• **QUOTED PASSAGE**
┌──

Two licensing deals for emerging market territories, concluded with US-based
Iroko Pharmaceuticals("Iroko"), have also added to the global product range.
The Group now supplies product to more than 100 countries across the world.
The international operations recorded revenue of R1 934 million (prior year
R460 million) and EBITA of R630 million (prior year R101 million). Revenue
from the global brands amounted to R696 million. Distribution arrangements are
presently in place with GSK and with Iroko. Transition to Aspen`s
international distribution network is progressing well.
Aspen Australia continued its record of sustained growth. The Australian
product offering was expanded during the period. This combined with a focused
approach to promotion of the range, has resulted in an increase in revenue of
55% to R484 million. This was achieved despite a challenging legislative
environment.
The Latin American operations contributed 10% to Group revenue with sales of
R408 million. Cellofarm, the Brazilian business, accounted for R330 million of
this with the balance shared between the Mexican and Venezuelan companies. The
market focus of Cellofarm is in the process of being redirected. The recent
recruitment of 150 experienced sales representatives will provide the capacity
to promote and support the brand development strategy which has been
initiated. The construction of the manufacturing facilities at Campos has been
completed. The penem plant has been accredited by the Brazilian authorities
and commercial production has commenced. The penicillin plant is awaiting
final approval following inspection by the regulator.

└──

• **YOUR ASSIGNMENT**
Carry on the Aspen operations review, starting after its final sentence. The stored items that come next have nothing to do with the Aspen operations review.

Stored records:
┌──

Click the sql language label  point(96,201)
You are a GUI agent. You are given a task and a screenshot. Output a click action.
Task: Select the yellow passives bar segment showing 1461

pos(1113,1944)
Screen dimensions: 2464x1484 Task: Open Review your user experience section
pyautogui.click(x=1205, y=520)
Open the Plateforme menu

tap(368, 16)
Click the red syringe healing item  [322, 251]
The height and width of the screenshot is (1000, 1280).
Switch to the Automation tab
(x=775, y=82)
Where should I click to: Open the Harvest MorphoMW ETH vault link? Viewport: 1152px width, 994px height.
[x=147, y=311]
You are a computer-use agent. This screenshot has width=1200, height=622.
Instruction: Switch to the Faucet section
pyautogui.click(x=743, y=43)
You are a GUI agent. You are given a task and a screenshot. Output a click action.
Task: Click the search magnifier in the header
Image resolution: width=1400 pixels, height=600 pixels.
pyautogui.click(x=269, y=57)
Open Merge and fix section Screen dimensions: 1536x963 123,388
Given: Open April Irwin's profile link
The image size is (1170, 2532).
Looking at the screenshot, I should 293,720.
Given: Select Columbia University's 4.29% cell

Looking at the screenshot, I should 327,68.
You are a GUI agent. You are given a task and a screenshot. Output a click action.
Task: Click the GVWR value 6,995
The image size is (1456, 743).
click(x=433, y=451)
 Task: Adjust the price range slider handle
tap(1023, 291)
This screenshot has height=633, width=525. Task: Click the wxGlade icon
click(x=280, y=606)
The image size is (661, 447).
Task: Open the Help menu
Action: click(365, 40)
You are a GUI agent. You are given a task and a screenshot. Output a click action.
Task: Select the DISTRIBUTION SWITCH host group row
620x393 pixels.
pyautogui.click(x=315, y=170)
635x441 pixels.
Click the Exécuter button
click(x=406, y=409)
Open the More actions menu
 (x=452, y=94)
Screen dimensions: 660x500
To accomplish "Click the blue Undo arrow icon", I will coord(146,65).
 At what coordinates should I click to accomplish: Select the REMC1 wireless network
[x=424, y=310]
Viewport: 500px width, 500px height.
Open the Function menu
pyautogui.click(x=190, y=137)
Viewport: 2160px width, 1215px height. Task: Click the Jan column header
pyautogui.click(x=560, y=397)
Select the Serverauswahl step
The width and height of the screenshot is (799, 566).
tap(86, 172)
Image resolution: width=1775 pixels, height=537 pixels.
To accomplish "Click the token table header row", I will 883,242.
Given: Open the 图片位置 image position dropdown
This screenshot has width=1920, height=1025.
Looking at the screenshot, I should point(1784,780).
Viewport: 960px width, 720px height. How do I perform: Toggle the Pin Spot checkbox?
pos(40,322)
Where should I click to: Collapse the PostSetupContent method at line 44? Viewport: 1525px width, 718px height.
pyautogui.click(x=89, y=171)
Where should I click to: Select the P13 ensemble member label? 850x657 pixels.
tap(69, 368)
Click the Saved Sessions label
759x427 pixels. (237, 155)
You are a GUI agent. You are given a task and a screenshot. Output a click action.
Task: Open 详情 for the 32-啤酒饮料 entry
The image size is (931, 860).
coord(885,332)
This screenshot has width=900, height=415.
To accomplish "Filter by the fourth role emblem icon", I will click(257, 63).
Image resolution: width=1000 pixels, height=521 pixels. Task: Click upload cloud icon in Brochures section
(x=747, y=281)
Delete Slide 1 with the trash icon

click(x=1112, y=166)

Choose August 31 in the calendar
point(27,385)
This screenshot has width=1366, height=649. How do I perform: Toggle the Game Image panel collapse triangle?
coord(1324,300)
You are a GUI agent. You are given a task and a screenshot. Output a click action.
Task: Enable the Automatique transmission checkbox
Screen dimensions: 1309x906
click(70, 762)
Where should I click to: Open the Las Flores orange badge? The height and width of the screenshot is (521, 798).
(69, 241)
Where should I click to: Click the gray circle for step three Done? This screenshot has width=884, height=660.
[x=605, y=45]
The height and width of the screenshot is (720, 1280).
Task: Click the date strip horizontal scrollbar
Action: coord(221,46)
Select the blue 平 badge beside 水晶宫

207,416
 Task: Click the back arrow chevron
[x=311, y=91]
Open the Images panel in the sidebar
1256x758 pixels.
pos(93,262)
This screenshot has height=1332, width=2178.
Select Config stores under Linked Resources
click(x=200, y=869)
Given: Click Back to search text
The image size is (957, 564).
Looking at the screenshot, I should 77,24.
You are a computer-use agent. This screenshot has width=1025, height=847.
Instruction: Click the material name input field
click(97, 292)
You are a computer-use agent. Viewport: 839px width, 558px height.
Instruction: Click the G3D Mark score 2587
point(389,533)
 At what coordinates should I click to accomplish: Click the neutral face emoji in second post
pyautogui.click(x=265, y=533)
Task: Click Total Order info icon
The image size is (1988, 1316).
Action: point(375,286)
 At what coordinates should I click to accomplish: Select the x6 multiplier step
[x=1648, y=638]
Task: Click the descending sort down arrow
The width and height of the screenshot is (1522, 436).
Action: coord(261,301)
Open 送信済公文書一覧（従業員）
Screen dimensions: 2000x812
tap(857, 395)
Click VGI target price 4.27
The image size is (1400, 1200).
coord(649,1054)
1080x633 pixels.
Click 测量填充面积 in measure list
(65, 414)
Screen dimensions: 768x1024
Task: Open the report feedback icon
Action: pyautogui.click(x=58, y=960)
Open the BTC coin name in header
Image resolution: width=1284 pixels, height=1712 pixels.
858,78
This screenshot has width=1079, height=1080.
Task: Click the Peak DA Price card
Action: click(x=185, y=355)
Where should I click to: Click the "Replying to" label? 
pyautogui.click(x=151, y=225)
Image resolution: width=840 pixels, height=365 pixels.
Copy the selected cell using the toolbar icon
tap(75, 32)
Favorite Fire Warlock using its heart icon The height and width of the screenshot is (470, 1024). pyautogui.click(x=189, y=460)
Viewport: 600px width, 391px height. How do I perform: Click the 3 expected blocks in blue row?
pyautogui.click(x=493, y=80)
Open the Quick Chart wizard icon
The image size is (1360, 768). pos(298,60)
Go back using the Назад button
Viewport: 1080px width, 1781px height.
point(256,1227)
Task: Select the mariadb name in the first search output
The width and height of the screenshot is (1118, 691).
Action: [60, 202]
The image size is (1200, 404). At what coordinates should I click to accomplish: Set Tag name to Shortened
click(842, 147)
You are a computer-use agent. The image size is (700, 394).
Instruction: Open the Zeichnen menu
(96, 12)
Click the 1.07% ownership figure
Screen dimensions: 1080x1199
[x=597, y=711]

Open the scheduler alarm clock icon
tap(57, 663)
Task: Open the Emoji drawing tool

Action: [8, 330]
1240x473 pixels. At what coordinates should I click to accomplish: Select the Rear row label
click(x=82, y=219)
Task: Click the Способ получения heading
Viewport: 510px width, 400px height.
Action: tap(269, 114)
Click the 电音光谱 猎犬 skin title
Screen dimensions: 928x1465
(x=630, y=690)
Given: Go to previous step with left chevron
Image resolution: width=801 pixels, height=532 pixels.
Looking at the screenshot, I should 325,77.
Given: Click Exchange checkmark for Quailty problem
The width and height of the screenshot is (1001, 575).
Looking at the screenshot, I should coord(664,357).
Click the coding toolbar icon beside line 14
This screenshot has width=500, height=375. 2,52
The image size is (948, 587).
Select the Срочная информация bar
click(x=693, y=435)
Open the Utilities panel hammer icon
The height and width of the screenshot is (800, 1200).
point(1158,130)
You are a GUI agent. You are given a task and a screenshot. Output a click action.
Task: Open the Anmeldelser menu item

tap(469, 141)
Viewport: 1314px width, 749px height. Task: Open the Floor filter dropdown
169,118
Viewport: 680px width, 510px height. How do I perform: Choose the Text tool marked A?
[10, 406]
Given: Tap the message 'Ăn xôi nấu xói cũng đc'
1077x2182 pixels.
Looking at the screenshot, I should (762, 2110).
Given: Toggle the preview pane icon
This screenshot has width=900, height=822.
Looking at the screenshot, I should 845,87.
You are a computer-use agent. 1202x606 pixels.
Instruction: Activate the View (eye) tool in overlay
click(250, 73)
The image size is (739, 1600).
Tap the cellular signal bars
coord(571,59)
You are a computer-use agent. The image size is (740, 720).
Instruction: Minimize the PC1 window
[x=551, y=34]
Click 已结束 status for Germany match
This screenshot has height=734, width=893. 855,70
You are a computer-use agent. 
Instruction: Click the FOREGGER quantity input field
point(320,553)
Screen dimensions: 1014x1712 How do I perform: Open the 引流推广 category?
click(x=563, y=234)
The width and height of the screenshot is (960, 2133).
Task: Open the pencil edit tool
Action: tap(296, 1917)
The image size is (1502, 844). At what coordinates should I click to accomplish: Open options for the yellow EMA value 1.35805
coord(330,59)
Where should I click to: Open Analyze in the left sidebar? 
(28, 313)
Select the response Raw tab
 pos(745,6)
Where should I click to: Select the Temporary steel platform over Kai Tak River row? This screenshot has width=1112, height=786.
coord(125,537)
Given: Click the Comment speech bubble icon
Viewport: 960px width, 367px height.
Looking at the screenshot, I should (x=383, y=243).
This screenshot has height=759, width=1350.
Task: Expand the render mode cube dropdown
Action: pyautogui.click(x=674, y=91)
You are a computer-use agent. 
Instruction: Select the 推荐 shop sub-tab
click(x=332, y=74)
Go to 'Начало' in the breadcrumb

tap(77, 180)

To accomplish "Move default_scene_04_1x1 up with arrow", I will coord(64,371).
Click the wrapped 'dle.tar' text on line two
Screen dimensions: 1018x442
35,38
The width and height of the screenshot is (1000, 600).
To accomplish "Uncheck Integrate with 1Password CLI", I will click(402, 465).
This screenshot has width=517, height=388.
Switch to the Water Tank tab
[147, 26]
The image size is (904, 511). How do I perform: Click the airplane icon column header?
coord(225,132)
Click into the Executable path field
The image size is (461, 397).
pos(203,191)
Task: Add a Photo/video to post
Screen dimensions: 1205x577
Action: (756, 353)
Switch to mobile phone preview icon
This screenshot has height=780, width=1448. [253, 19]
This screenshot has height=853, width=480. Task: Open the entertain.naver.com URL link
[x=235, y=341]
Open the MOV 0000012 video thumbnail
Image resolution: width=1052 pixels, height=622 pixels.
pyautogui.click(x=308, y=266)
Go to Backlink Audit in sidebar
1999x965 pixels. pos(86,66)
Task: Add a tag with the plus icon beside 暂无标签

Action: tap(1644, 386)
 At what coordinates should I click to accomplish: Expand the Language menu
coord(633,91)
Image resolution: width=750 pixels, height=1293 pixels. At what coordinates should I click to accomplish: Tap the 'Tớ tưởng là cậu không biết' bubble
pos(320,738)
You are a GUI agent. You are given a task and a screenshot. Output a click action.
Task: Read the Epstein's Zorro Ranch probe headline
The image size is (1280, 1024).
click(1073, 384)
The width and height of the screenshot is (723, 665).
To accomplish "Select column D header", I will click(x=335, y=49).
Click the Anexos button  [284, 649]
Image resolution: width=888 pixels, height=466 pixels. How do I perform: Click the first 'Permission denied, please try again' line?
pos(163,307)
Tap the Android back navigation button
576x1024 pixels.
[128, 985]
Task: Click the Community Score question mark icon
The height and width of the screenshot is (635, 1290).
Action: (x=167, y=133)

└──

• **EXERCISE OUTPUT**
Shelys, the Group`s business in East Africa, recorded revenue of R200 million
in Tanzania, Kenya and Uganda. The OTC manufacturing facility, under
construction in Nairobi, is due for completion before the end of 2009.
FUNDING
The recent expansion of the Group`s activities has raised the level of
borrowings, net of cash, to R4 937 million which represents gearing of 56%. A
five-year loan facility of USD385 million, from a consortium of banks was
entered into in October 2008. The facility comprises a five-year amortising
loan of USD255 million and a five-year non-amortising loan of USD130 million.
Under an interest rate swap, the cost of this funding has been fixed at 6,11%
per annum over 90% of its term.
Interest paid net of interest received, amounted to R198 million and was
covered 6 times by earnings before interest, tax, depreciation and
amortisation. Foreign exchange losses of R34 million were recorded (prior year
R4 million) primarily arising from exposure of the Group`s functional
currencies to the strengthening US Dollar.
PROSPECTS
Aspen has reinforced its leading market position in the South African
pharmaceutical sector over the past six months with strong revenue growth and
market share gains in all categories. The positive momentum in sales is
expected to continue in the second half of the year. The increase in SEP of
13,2% granted by the DoH, with effect from February 2009 will provide relief
from sharply higher supply costs and should allow for a return to more
reasonable profit margins in the second half of the year. The retail sector is
likely to remain a difficult trading environment, but it is hoped that, the
continued pursuit of the successful strategies implemented by the consumer
division in the first half, will continue to yield favourable results. With
the Group`s expansion, steps have been taken to strengthen South African
management structures. Noel Guliwe, formerly South African country President
of Novartis, has been recruited to head Aspen`s commercial business in South
Africa.
Over the course of the next calendar year, three major capital projects at the
Port Elizabeth site are due for completion. Consequently, investments in capex
and technology, approaching R1 billion, will be brought into production. The
additional solid dose manufacturing and packing capabilities will cater for
the expected growth in demand from the Group`s domestic and international
businesses. The Sterile Facility will provide Aspen with production
capabilities in injectables, hormonal injectables and eye-drops for all major
international markets.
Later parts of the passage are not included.